Page 2 of 4

Re: FBI analysis (by Dan Olson) of Z340 might be wrong

PostPosted: Wed Jul 08, 2015 2:42 pm
by Jarlve
Norse wrote:
Jarlve wrote:We may not know the full story of their analysis. What we know about this is that 9 rows in the 340 have no repeats and 6 of them happen to be 1,2,3,11,12,13. They may have tested this to be somewhat uncommon perhaps?

I think it's certainly a possibility that the 340 is in an untested language.


That's certainly possible, yes. But there has to be some twist in addition to that, no?

The 340 can't simply be the 408 all over again *, only with a non-English language as the plain text - or am I wrong?

* In terms of the method he used.


I believe it's a possibility. :)

Or even in a broader sense, something that daikon may be hinting at, that something at the language level differs from what is expected, for English.
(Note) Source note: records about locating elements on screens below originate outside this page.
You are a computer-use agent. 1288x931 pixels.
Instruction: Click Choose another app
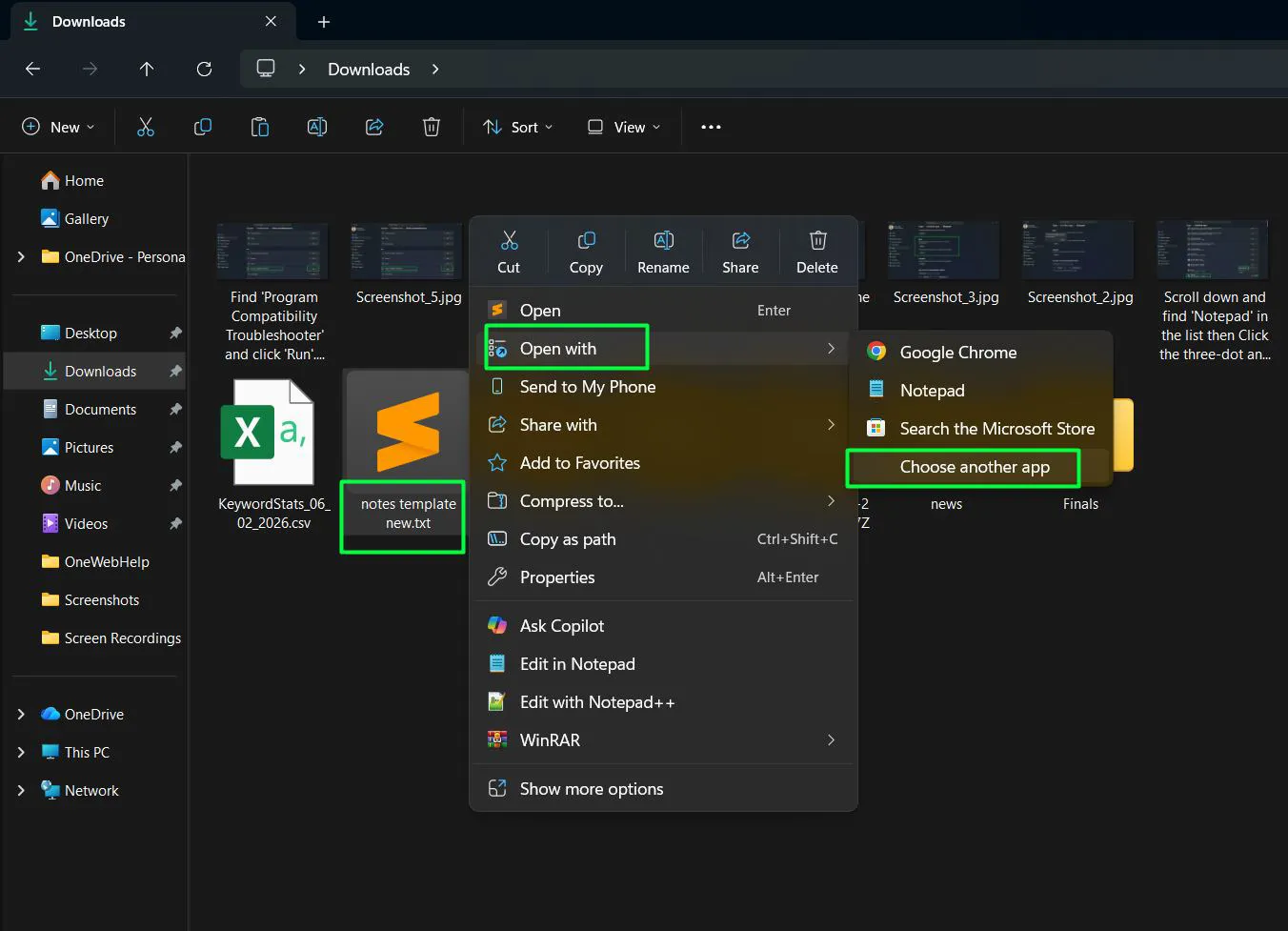tap(974, 467)

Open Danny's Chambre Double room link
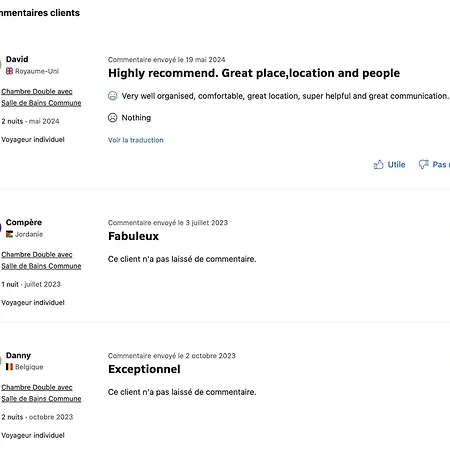[41, 393]
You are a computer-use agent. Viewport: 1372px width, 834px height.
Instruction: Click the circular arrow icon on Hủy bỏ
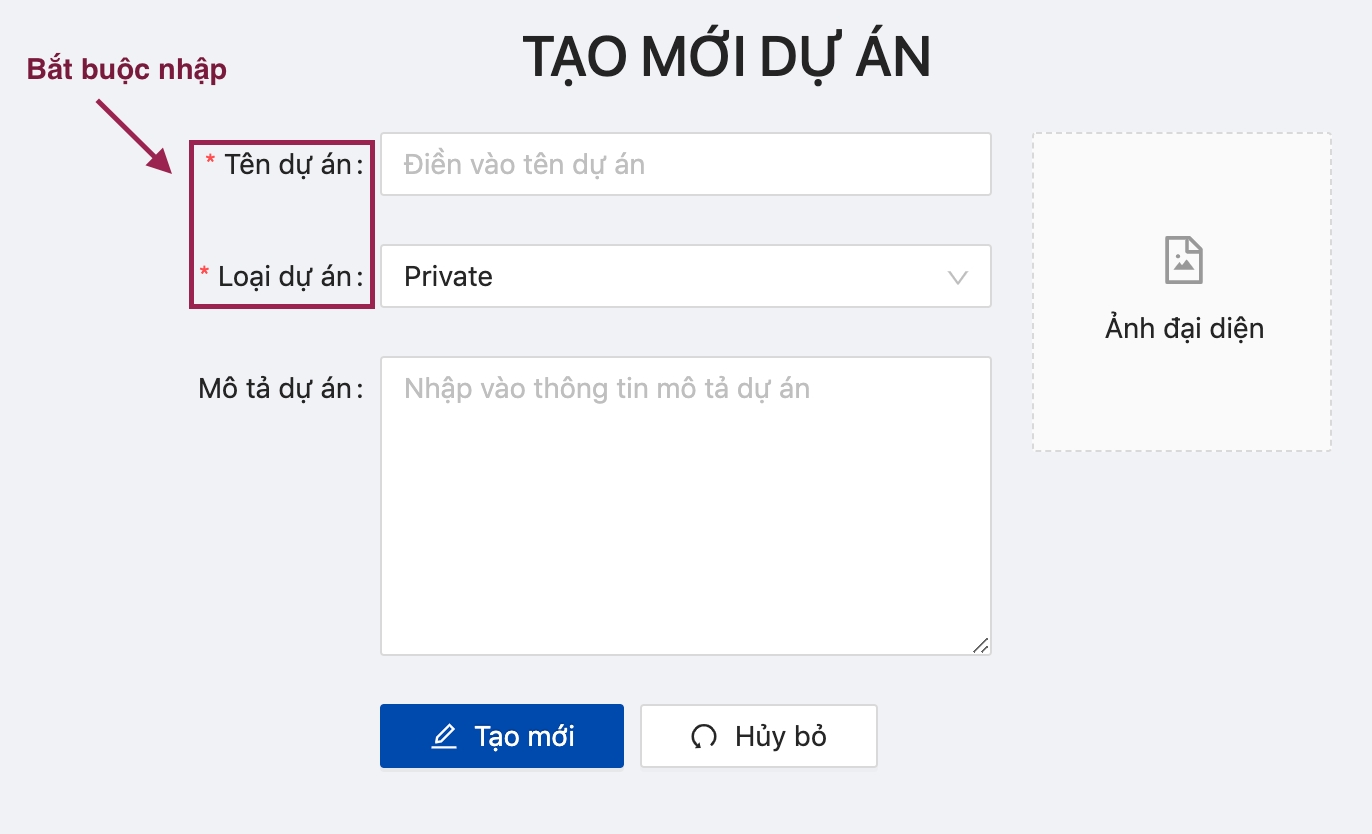pyautogui.click(x=704, y=737)
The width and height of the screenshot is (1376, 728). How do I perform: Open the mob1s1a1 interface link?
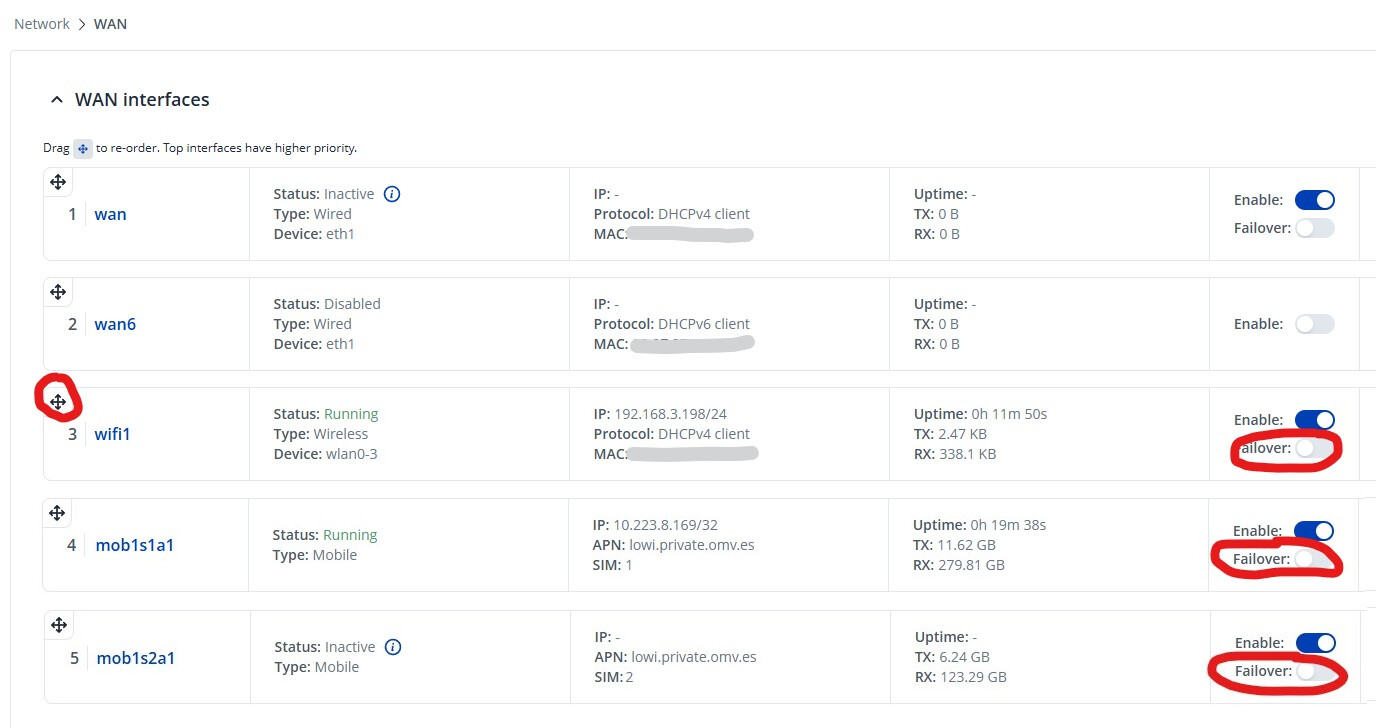(x=134, y=545)
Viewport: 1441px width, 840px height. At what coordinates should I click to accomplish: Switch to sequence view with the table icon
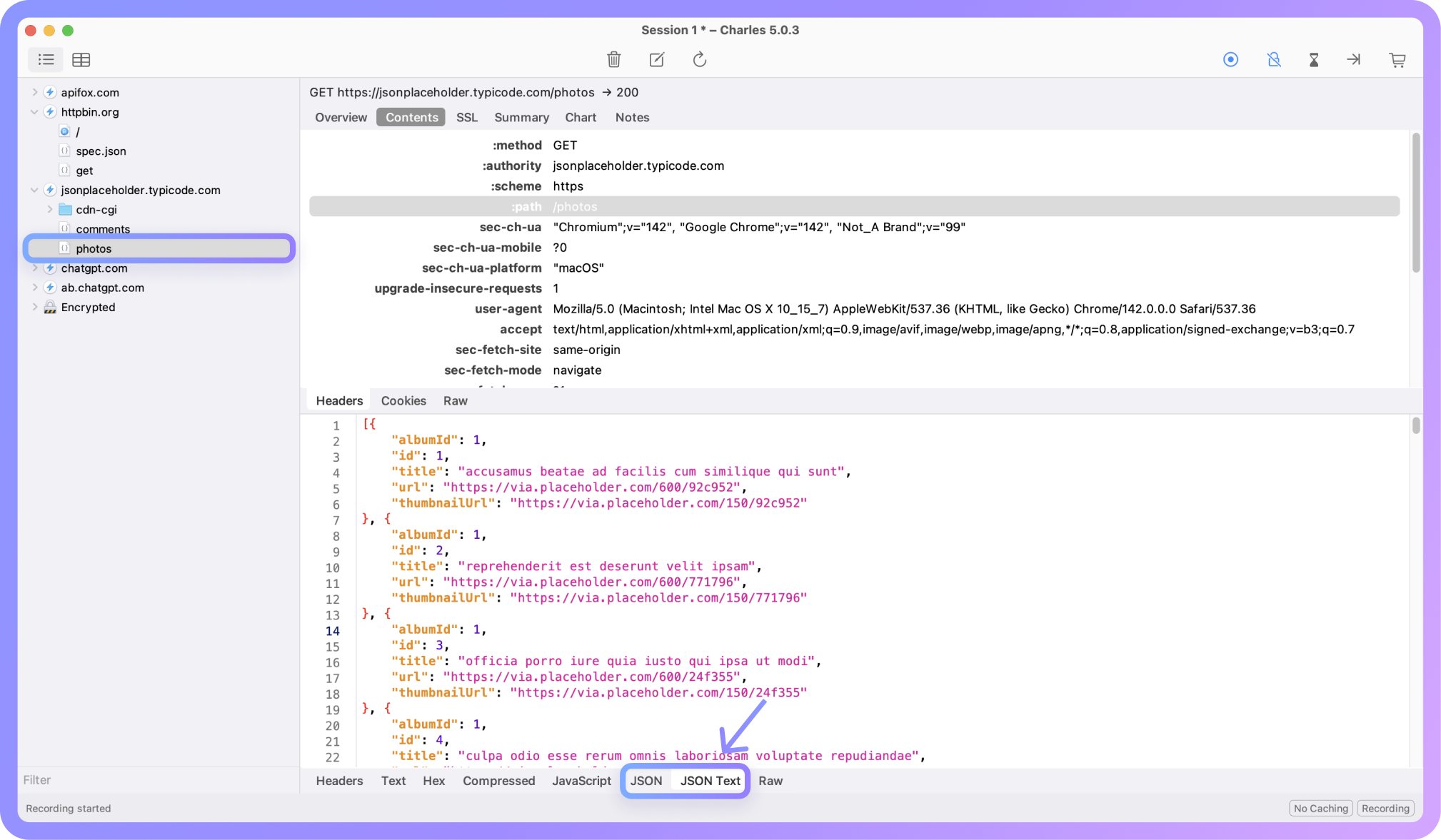(x=81, y=60)
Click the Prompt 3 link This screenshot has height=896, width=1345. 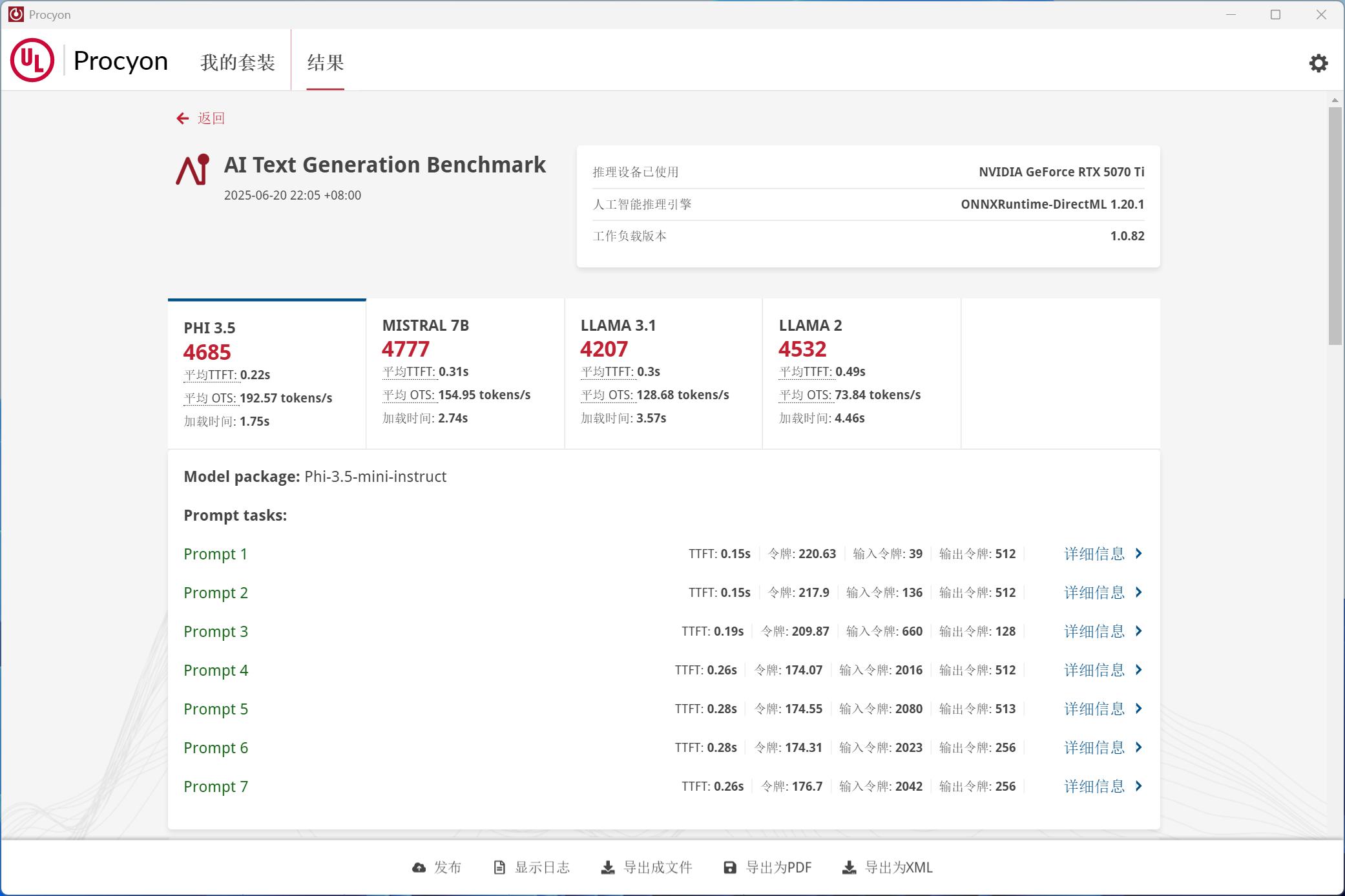coord(216,631)
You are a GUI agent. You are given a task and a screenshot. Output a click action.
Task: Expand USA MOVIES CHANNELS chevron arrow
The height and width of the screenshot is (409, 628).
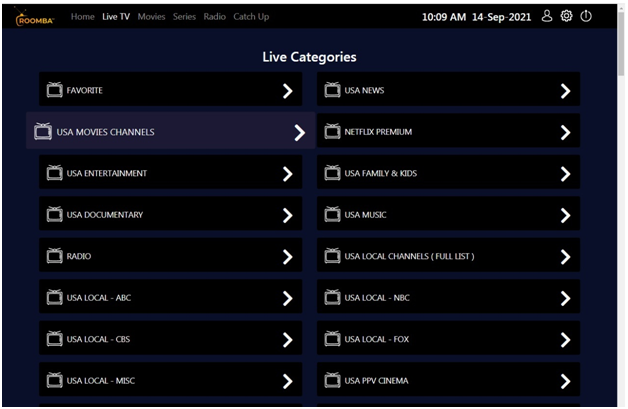(x=299, y=132)
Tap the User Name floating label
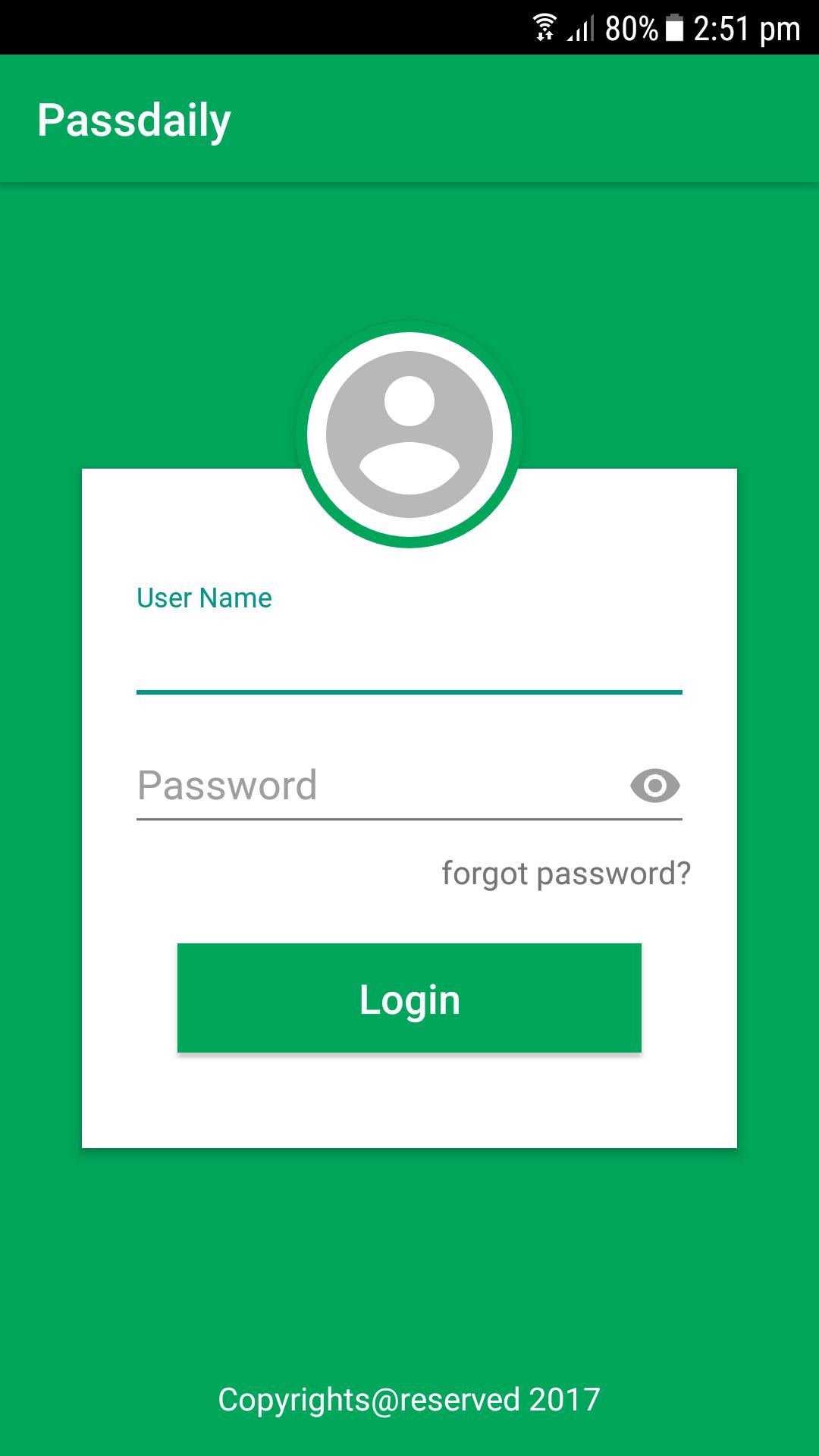Screen dimensions: 819x1456 click(x=204, y=598)
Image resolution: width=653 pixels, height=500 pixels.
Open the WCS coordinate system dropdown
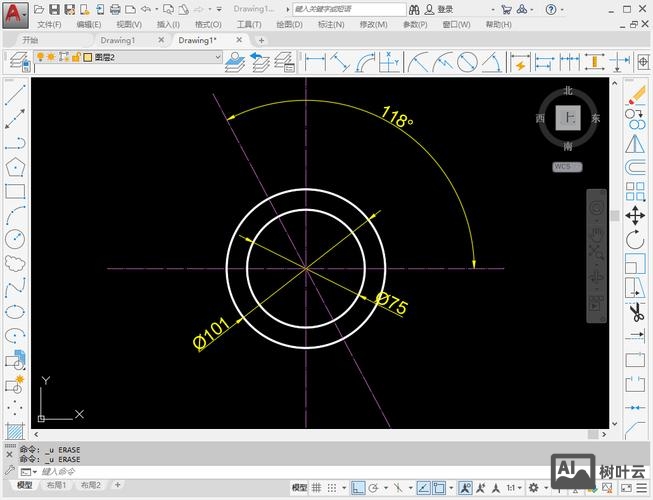(567, 166)
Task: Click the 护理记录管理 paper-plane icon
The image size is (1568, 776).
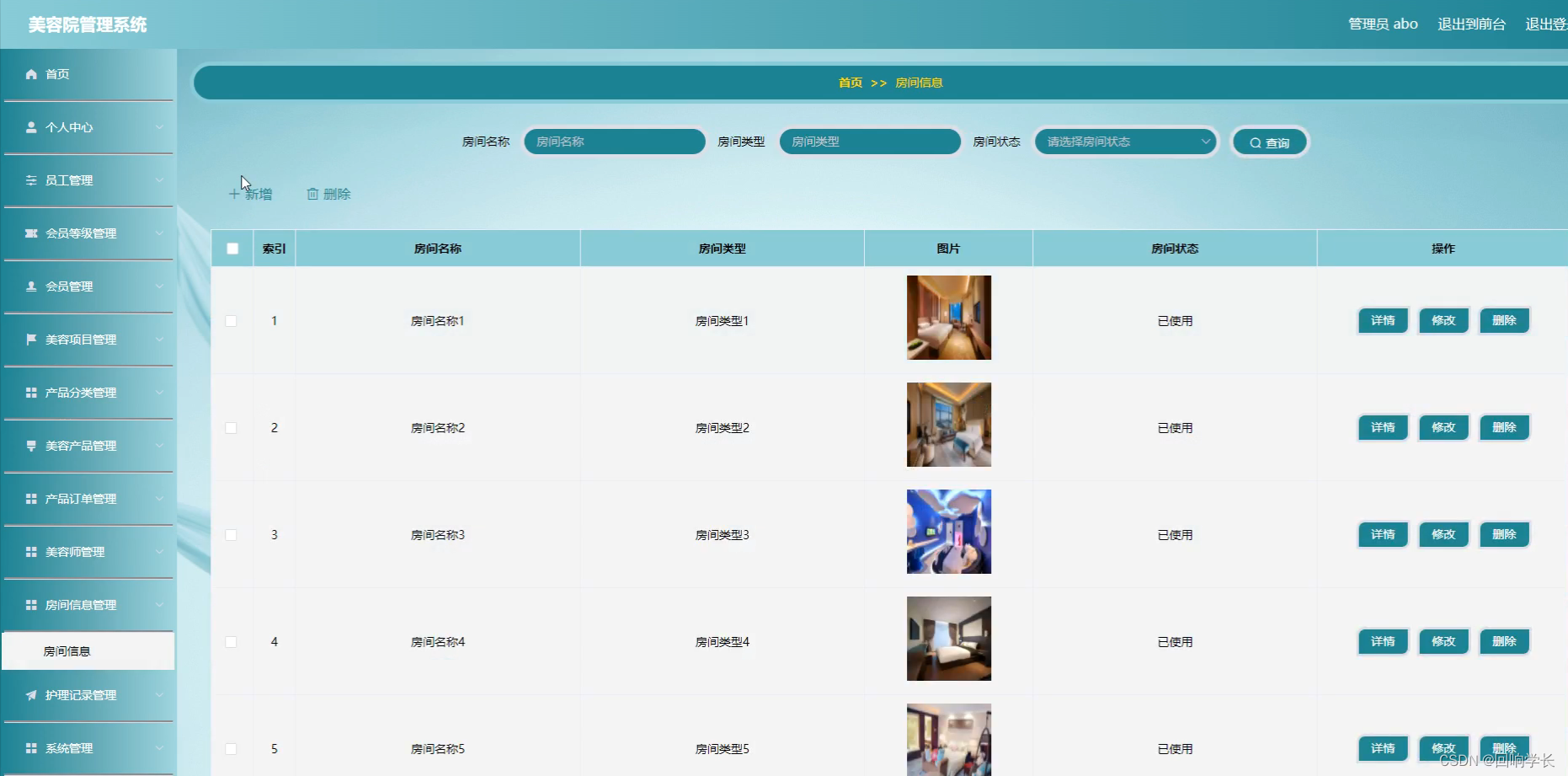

Re: FBI analysis (by Dan Olson) of Z340 might be wrong

PostPosted: Wed Jul 08, 2015 3:29 pm
by daikon
Jarlve,
You are very perceptive. :) That's exactly what I'm trying to test/confirm/disprove: whether Z340 *is* plain English and *is* a straight homophonic substitution cipher, but the plaintext is just in some way very different from an expected properties of English text. Z408 was already quite a bit "unusual" due to its liberal use of the letter "L" for example, so its chi2 stat was way off the expected for a normal English text. Which is also why I think ZKD v1.2 is a step in the wrong direction, as unlike v1.0 it appears to use chi2 as one of the factors to score the solved plaintext by default. It doesn't hurt too much overall though, as IoC and 4/5-gram stats will still pull the solver in the right direction.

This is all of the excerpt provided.